**Listed entries**
- Opening Delimiter -

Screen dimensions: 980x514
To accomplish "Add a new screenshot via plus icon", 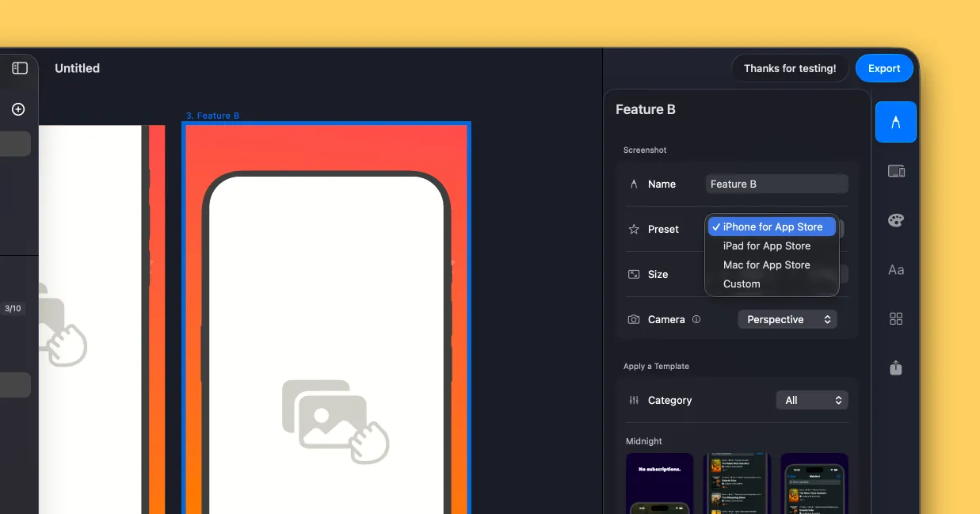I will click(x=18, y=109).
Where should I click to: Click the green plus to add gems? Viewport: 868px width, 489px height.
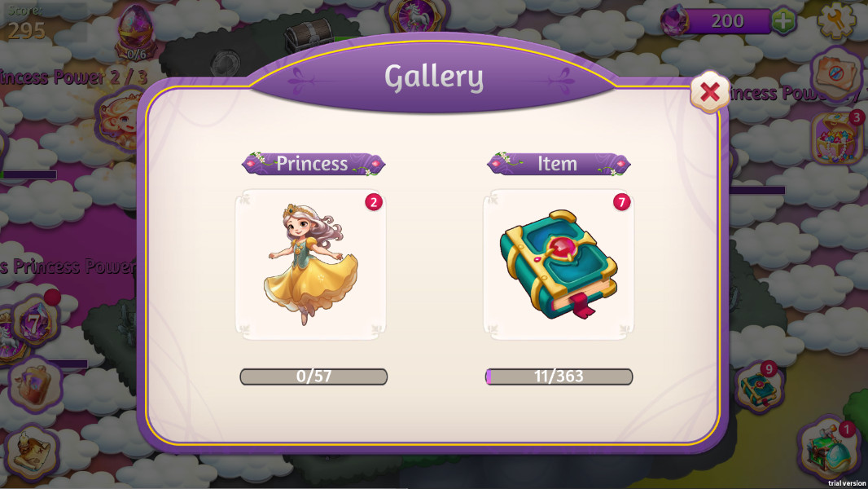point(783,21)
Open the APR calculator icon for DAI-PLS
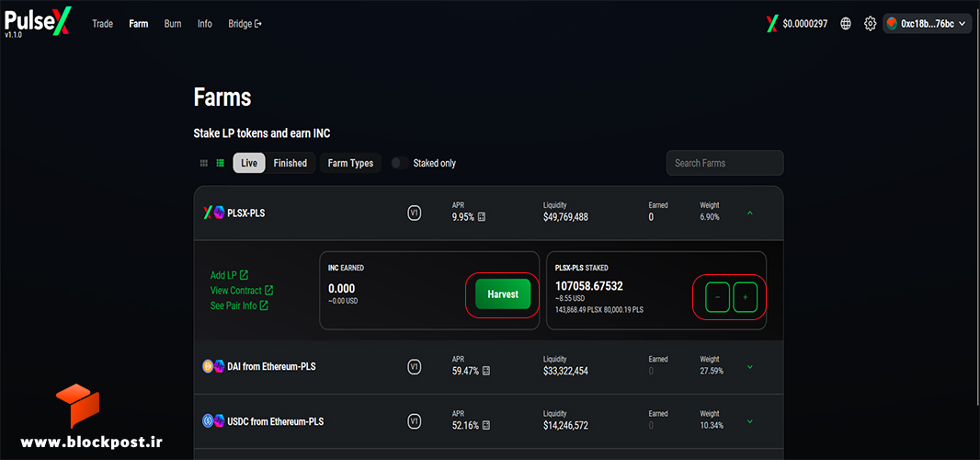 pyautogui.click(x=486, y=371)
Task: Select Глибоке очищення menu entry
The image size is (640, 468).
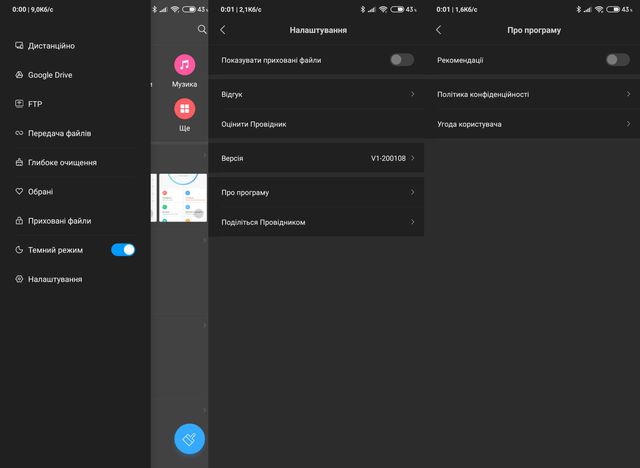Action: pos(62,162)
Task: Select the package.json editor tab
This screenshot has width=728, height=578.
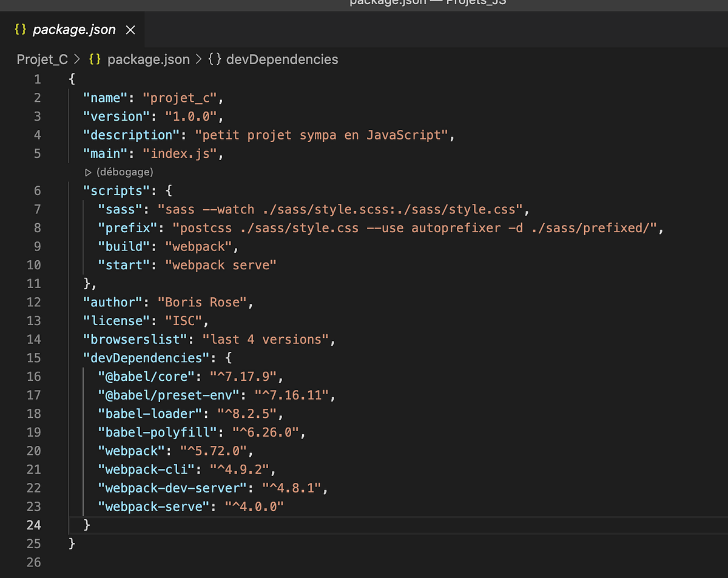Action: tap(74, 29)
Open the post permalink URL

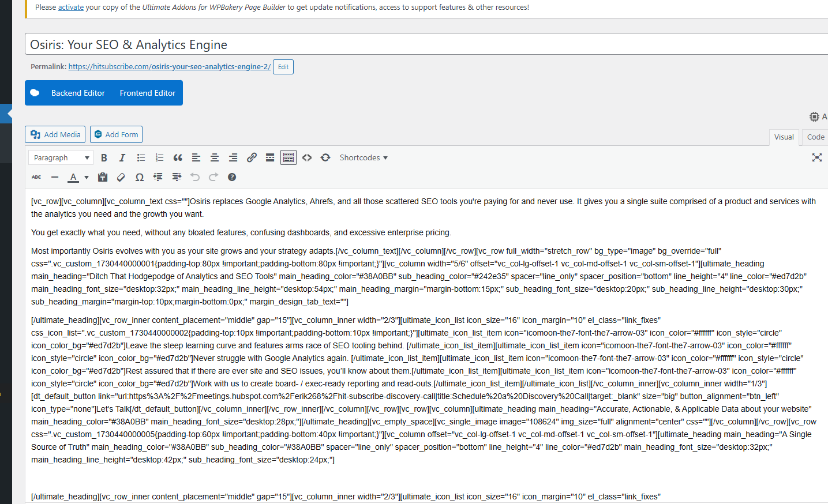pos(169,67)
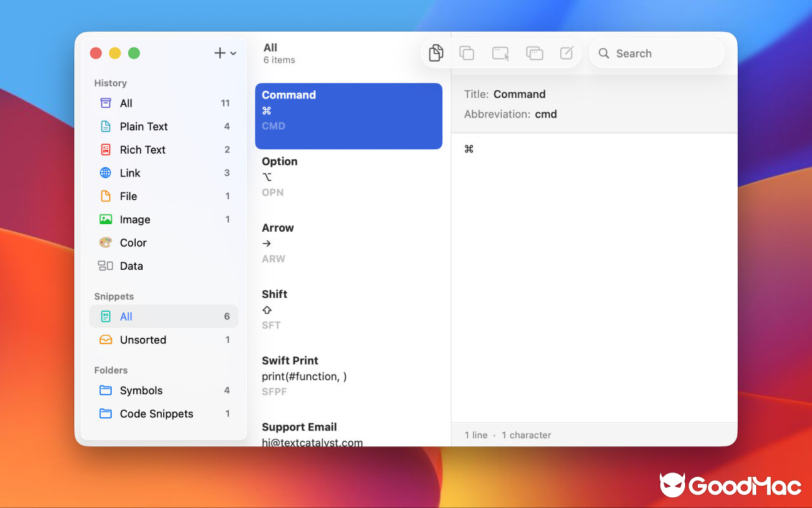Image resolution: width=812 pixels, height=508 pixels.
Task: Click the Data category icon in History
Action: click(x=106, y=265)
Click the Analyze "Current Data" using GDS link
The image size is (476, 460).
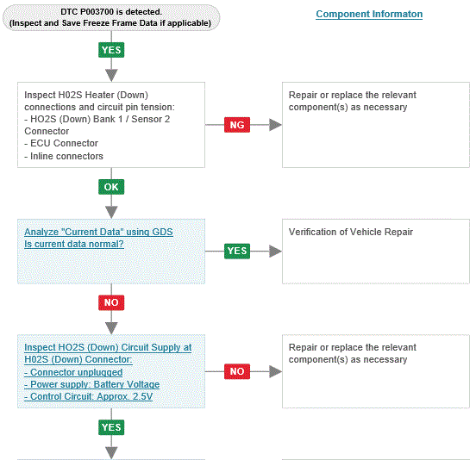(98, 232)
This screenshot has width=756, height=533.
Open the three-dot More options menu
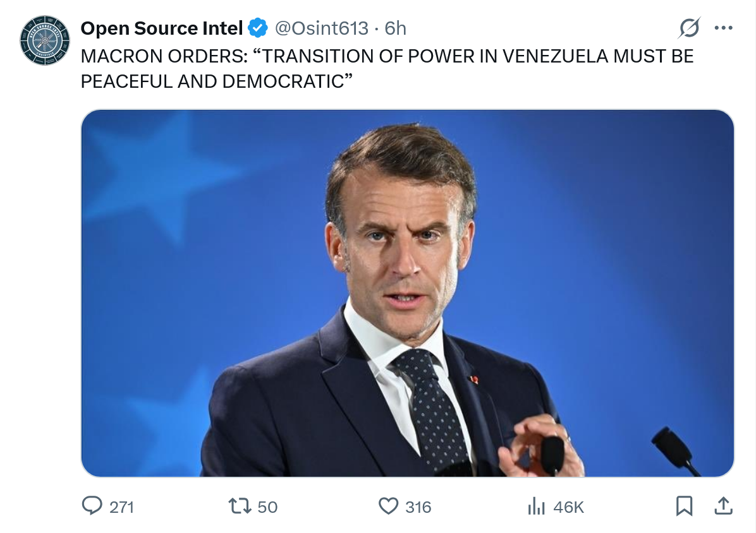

- Closing Delimiter -

**Work to complete**
Using the data above, count every line that contains the word "Select", then give the count and nothing more.

**Response below**
2